Cells are motile, pleomorphic rods (0.5–2.0 × 2.0–5.0 µm) under optimal growth conditions and stain Gram negative. Colonies on agar plates containing 2.6 M NaCl are red, elevated and round. Optimal growth is obtained at 2.6 M NaCl (range 0.9–4.8 M), 0.3 M MgCl2 (range 0–1.0 M), 37 °C (range 20–50 °C) and pH 7.0 (range 6.5–9.0). Cells lyse in distilled water and the minimal NaCl concentration to prevent cell lysis is 5 % w/v.

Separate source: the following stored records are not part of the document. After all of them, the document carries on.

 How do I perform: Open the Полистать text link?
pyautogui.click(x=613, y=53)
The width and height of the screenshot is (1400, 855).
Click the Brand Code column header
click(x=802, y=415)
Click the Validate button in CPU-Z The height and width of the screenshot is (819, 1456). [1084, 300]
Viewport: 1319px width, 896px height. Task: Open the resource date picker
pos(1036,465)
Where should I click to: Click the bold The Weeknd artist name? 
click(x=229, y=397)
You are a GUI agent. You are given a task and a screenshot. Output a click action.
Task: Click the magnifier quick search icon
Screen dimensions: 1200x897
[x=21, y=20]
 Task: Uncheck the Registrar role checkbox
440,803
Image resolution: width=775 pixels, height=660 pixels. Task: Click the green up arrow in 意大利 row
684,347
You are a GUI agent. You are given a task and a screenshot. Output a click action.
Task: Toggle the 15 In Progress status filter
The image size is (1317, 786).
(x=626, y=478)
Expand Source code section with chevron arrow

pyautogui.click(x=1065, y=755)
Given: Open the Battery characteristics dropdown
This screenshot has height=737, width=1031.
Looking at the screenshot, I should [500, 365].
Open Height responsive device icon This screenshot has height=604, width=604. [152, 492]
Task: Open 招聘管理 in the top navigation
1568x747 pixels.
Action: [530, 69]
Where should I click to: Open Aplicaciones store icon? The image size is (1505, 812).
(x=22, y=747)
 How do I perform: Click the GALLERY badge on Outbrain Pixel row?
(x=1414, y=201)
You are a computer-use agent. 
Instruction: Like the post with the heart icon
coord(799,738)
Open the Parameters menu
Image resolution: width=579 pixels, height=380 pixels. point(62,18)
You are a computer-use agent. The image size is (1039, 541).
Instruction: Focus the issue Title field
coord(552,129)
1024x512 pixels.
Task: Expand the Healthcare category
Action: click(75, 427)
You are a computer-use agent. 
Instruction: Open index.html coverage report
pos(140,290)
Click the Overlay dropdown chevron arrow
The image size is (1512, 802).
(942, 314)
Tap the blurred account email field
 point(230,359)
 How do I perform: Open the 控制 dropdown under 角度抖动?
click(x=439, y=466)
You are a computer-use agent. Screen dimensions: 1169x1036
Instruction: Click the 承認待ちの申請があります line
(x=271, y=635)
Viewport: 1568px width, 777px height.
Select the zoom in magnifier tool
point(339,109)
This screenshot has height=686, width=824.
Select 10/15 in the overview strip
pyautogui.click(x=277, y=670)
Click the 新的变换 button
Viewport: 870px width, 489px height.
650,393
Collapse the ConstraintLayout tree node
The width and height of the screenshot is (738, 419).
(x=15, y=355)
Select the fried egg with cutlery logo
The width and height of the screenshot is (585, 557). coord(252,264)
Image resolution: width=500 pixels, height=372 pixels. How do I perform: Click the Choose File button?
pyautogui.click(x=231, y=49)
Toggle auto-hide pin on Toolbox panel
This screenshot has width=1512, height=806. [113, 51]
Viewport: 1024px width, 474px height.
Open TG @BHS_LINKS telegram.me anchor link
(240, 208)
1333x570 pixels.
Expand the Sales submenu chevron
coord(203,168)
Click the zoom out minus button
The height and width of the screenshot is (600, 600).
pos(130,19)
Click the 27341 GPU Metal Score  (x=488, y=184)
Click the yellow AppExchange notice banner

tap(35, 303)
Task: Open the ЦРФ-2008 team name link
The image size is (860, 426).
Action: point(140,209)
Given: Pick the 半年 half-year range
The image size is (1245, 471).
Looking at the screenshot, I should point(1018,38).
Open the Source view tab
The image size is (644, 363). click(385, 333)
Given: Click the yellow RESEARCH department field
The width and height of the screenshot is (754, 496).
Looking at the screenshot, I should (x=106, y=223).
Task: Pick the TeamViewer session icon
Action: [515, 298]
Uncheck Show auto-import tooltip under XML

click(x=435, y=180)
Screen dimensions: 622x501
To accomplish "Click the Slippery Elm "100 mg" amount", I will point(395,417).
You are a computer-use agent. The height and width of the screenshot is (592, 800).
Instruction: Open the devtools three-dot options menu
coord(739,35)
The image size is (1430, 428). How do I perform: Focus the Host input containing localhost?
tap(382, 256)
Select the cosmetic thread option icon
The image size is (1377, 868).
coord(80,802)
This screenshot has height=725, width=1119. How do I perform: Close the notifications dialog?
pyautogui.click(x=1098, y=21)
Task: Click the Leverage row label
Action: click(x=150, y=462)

They are catalase and oxidase positive. Nitrate reduction to nitrite is observed, but gas formation from nitrate does not occur. Anaerobic growth is not observed in the presence of nitrate, l-arginine or DMSO. Indole formation and H2S formation are positive. It hydrolyzes starch and gelatin but does not hydrolyze casein or Tween 80. The following substrates are utilized as single carbon and energy sources for growth: d-glucose, d-mannose, sucrose, starch, glycerol, d-mannitol, pyruvate, l-malate and fumarate. The following substrates are utilized as single carbon, nitrogen or energy sources for growth: l-aspartate and l-glutamate. No growth occurs on d-galactose, d-fructose, l-sorbose, d-ribose, d-xylose, maltose, lactose, d-sorbitol, acetate, dl-lactate, succinate, citrate, glycine, l-alanine, l-arginine, l-lysine or l-ornithine. The type strain was sensitive to the following antimicrobial compounds (µg per disk, unless otherwise indicated): novobiocin (30), bacitracin (0.04 IU per disk), rifampin (5), nitrofurantoin (300) and nystatin (100). It was resistant to the following antimicrobial compounds: trimethoprim (5), erythromycin (15), penicillin G (10 IU per disk), ampicillin (10), chloramphenicol (30), neomycin (30), norfloxacin (10), ciprofloxacin (5), streptomycin (10), kanamycin (30), tetracycline (30), vancomycin (30), gentamicin (10) and nalidixic acid (30). The major polar lipids are phosphatidic acid (PA), phosphatidylglycerol (PG), phosphatidylglycerol phosphate methyl ester (PGP-Me), phosphatidylglycerol sulfate (PGS) and five glycolipids, sulfated galactosyl mannosyl glucosyl diether (S-TGD-1), galactosyl mannosyl glucosyl diether (TGD-1), sulfated mannosyl glucosyl diether (S-DGD-1), mannosyl glucosyl diether (DGD-1) and diglycosyl diether (DGD-2). The DNA G+C content of type strain was 64.9 mol% (T m). The type strain is YJ-37-HT (=CGMCC 1.12571T = JCM 30032T).

The type strain is strain YJ-37-HT and was isolated from Yangjiang marine solar saltern, Guangdong Province, China.

The GenBank/EMBL/DDBJ accession numbers for the 16S rRNA gene and rpoB gene sequences of strain YJ-37-HT are KC918821 and KU574810, respectively.